● WHAT THE TASK ASKS:
For each entry that follows, write out an identical copy.

Content starts

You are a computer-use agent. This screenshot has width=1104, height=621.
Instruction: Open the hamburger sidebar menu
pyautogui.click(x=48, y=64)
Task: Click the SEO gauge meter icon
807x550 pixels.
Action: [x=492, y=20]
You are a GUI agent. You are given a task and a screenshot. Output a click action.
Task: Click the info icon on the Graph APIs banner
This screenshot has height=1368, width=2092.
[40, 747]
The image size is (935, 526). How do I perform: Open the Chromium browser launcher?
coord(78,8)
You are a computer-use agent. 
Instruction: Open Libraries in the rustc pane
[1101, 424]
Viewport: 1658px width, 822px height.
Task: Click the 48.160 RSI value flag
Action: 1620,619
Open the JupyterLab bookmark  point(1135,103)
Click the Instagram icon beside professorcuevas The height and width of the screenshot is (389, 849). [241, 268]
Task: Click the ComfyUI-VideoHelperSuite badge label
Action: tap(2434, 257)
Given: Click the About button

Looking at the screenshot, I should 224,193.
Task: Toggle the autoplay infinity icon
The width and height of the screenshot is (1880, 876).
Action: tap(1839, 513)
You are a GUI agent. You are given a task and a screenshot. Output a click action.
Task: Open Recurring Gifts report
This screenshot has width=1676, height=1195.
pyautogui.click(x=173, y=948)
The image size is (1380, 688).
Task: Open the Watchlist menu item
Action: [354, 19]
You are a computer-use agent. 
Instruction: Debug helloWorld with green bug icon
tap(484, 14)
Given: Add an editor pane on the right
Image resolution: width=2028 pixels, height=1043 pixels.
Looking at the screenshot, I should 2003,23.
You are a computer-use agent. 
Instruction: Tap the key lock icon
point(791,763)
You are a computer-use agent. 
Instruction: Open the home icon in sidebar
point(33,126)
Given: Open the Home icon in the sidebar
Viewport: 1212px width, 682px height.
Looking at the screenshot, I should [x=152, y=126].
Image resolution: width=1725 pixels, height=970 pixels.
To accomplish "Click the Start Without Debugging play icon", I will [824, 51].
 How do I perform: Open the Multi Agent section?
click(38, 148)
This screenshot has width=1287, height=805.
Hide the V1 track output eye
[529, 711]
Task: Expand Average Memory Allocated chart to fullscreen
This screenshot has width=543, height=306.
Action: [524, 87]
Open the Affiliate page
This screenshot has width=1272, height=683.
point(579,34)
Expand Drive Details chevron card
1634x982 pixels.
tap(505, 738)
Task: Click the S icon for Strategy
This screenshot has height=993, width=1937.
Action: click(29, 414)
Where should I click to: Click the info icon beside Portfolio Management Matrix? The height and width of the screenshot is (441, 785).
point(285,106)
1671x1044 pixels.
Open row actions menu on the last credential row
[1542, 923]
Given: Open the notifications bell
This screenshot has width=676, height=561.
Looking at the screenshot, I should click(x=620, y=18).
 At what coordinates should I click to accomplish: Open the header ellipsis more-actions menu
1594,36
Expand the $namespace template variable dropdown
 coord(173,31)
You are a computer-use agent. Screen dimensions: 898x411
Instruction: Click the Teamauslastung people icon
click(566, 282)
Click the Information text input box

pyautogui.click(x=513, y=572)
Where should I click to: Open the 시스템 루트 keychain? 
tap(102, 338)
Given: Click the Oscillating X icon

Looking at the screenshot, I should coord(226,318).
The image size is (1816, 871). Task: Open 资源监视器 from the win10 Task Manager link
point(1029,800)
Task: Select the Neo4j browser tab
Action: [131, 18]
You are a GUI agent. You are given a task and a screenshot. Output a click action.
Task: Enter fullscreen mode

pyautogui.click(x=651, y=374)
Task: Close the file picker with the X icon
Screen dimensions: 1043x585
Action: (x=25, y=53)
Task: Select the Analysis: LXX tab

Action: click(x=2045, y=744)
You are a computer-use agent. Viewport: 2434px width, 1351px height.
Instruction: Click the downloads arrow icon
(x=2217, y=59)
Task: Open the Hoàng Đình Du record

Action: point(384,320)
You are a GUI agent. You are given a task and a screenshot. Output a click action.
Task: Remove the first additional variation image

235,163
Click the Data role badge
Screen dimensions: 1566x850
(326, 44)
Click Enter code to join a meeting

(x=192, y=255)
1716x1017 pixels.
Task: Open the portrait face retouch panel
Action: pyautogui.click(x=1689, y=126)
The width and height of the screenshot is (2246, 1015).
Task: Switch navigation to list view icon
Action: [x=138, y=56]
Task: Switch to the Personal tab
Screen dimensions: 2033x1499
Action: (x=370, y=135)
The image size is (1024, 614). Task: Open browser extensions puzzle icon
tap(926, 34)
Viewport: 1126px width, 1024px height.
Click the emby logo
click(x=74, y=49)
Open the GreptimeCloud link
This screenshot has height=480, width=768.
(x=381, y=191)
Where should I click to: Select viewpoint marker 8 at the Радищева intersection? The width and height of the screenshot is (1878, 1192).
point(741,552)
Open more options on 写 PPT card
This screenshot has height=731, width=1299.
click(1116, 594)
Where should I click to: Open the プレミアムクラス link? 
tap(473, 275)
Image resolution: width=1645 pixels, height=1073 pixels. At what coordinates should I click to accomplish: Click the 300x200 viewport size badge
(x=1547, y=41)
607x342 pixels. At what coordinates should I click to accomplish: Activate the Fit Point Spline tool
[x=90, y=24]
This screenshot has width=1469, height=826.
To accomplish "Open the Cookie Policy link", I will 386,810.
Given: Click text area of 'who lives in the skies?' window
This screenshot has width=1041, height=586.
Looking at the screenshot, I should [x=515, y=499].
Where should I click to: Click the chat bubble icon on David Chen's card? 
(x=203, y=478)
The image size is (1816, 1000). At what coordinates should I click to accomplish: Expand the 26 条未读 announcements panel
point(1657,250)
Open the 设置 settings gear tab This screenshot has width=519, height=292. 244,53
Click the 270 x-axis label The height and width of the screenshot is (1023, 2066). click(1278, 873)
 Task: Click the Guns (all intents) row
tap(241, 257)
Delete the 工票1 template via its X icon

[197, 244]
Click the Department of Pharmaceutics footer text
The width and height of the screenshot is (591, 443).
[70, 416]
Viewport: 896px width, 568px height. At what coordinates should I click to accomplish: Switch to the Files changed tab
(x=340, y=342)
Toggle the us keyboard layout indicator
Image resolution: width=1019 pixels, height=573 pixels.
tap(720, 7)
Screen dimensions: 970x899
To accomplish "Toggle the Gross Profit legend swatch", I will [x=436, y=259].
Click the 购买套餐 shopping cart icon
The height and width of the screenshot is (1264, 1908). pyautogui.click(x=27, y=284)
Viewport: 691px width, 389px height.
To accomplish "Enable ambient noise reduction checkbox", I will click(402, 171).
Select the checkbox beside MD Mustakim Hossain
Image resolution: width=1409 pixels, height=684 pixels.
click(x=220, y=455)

Content ends

● THE ANSWER:
You are a computer-use agent. This screenshot has width=1104, height=621.
Instruction: Open the hamburger sidebar menu
pyautogui.click(x=48, y=64)
Task: Click the SEO gauge meter icon
807x550 pixels.
Action: [x=492, y=20]
You are a GUI agent. You are given a task and a screenshot. Output a click action.
Task: Click the info icon on the Graph APIs banner
This screenshot has height=1368, width=2092.
[40, 747]
The image size is (935, 526). How do I perform: Open the Chromium browser launcher?
coord(78,8)
You are a computer-use agent. 
Instruction: Open Libraries in the rustc pane
[1101, 424]
Viewport: 1658px width, 822px height.
Task: Click the 48.160 RSI value flag
Action: 1620,619
Open the JupyterLab bookmark  point(1135,103)
Click the Instagram icon beside professorcuevas The height and width of the screenshot is (389, 849). [241, 268]
Task: Click the ComfyUI-VideoHelperSuite badge label
Action: tap(2434, 257)
Given: Click the About button

Looking at the screenshot, I should 224,193.
Task: Toggle the autoplay infinity icon
The width and height of the screenshot is (1880, 876).
Action: tap(1839, 513)
You are a GUI agent. You are given a task and a screenshot. Output a click action.
Task: Open Recurring Gifts report
This screenshot has width=1676, height=1195.
pyautogui.click(x=173, y=948)
The image size is (1380, 688).
Task: Open the Watchlist menu item
Action: [354, 19]
You are a computer-use agent. 
Instruction: Debug helloWorld with green bug icon
tap(484, 14)
Given: Add an editor pane on the right
Image resolution: width=2028 pixels, height=1043 pixels.
Looking at the screenshot, I should 2003,23.
You are a computer-use agent. 
Instruction: Tap the key lock icon
point(791,763)
You are a computer-use agent. 
Instruction: Open the home icon in sidebar
point(33,126)
Given: Open the Home icon in the sidebar
Viewport: 1212px width, 682px height.
Looking at the screenshot, I should [x=152, y=126].
Image resolution: width=1725 pixels, height=970 pixels.
To accomplish "Click the Start Without Debugging play icon", I will [824, 51].
 How do I perform: Open the Multi Agent section?
click(38, 148)
This screenshot has width=1287, height=805.
Hide the V1 track output eye
[529, 711]
Task: Expand Average Memory Allocated chart to fullscreen
This screenshot has width=543, height=306.
Action: [524, 87]
Open the Affiliate page
This screenshot has width=1272, height=683.
point(579,34)
Expand Drive Details chevron card
1634x982 pixels.
tap(505, 738)
Task: Click the S icon for Strategy
This screenshot has height=993, width=1937.
Action: click(29, 414)
Where should I click to: Click the info icon beside Portfolio Management Matrix? The height and width of the screenshot is (441, 785).
point(285,106)
1671x1044 pixels.
Open row actions menu on the last credential row
[1542, 923]
Given: Open the notifications bell
This screenshot has width=676, height=561.
Looking at the screenshot, I should click(x=620, y=18).
 At what coordinates should I click to accomplish: Open the header ellipsis more-actions menu
1594,36
Expand the $namespace template variable dropdown
 coord(173,31)
You are a computer-use agent. Screen dimensions: 898x411
Instruction: Click the Teamauslastung people icon
click(566, 282)
Click the Information text input box

pyautogui.click(x=513, y=572)
Where should I click to: Open the 시스템 루트 keychain? 
tap(102, 338)
Given: Click the Oscillating X icon

Looking at the screenshot, I should coord(226,318).
The image size is (1816, 871). Task: Open 资源监视器 from the win10 Task Manager link
point(1029,800)
Task: Select the Neo4j browser tab
Action: [131, 18]
You are a GUI agent. You are given a task and a screenshot. Output a click action.
Task: Enter fullscreen mode

pyautogui.click(x=651, y=374)
Task: Close the file picker with the X icon
Screen dimensions: 1043x585
Action: (x=25, y=53)
Task: Select the Analysis: LXX tab

Action: click(x=2045, y=744)
You are a computer-use agent. Viewport: 2434px width, 1351px height.
Instruction: Click the downloads arrow icon
(x=2217, y=59)
Task: Open the Hoàng Đình Du record

Action: point(384,320)
You are a GUI agent. You are given a task and a screenshot. Output a click action.
Task: Remove the first additional variation image

235,163
Click the Data role badge
Screen dimensions: 1566x850
(326, 44)
Click Enter code to join a meeting

(x=192, y=255)
1716x1017 pixels.
Task: Open the portrait face retouch panel
Action: pyautogui.click(x=1689, y=126)
The width and height of the screenshot is (2246, 1015).
Task: Switch navigation to list view icon
Action: [x=138, y=56]
Task: Switch to the Personal tab
Screen dimensions: 2033x1499
Action: (x=370, y=135)
The image size is (1024, 614). Task: Open browser extensions puzzle icon
tap(926, 34)
Viewport: 1126px width, 1024px height.
Click the emby logo
click(x=74, y=49)
Open the GreptimeCloud link
This screenshot has height=480, width=768.
(x=381, y=191)
Where should I click to: Select viewpoint marker 8 at the Радищева intersection? The width and height of the screenshot is (1878, 1192).
point(741,552)
Open more options on 写 PPT card
This screenshot has height=731, width=1299.
click(1116, 594)
Where should I click to: Open the プレミアムクラス link? 
tap(473, 275)
Image resolution: width=1645 pixels, height=1073 pixels. At what coordinates should I click to accomplish: Click the 300x200 viewport size badge
(x=1547, y=41)
607x342 pixels. At what coordinates should I click to accomplish: Activate the Fit Point Spline tool
[x=90, y=24]
This screenshot has width=1469, height=826.
To accomplish "Open the Cookie Policy link", I will 386,810.
Given: Click text area of 'who lives in the skies?' window
This screenshot has width=1041, height=586.
Looking at the screenshot, I should [x=515, y=499].
Where should I click to: Click the chat bubble icon on David Chen's card? 
(x=203, y=478)
The image size is (1816, 1000). At what coordinates should I click to accomplish: Expand the 26 条未读 announcements panel
point(1657,250)
Open the 设置 settings gear tab This screenshot has width=519, height=292. 244,53
Click the 270 x-axis label The height and width of the screenshot is (1023, 2066). click(1278, 873)
 Task: Click the Guns (all intents) row
tap(241, 257)
Delete the 工票1 template via its X icon

[197, 244]
Click the Department of Pharmaceutics footer text
The width and height of the screenshot is (591, 443).
[70, 416]
Viewport: 896px width, 568px height. At what coordinates should I click to accomplish: Switch to the Files changed tab
(x=340, y=342)
Toggle the us keyboard layout indicator
Image resolution: width=1019 pixels, height=573 pixels.
tap(720, 7)
Screen dimensions: 970x899
To accomplish "Toggle the Gross Profit legend swatch", I will [x=436, y=259].
Click the 购买套餐 shopping cart icon
The height and width of the screenshot is (1264, 1908). pyautogui.click(x=27, y=284)
Viewport: 691px width, 389px height.
To accomplish "Enable ambient noise reduction checkbox", I will click(402, 171).
Select the checkbox beside MD Mustakim Hossain
Image resolution: width=1409 pixels, height=684 pixels.
click(x=220, y=455)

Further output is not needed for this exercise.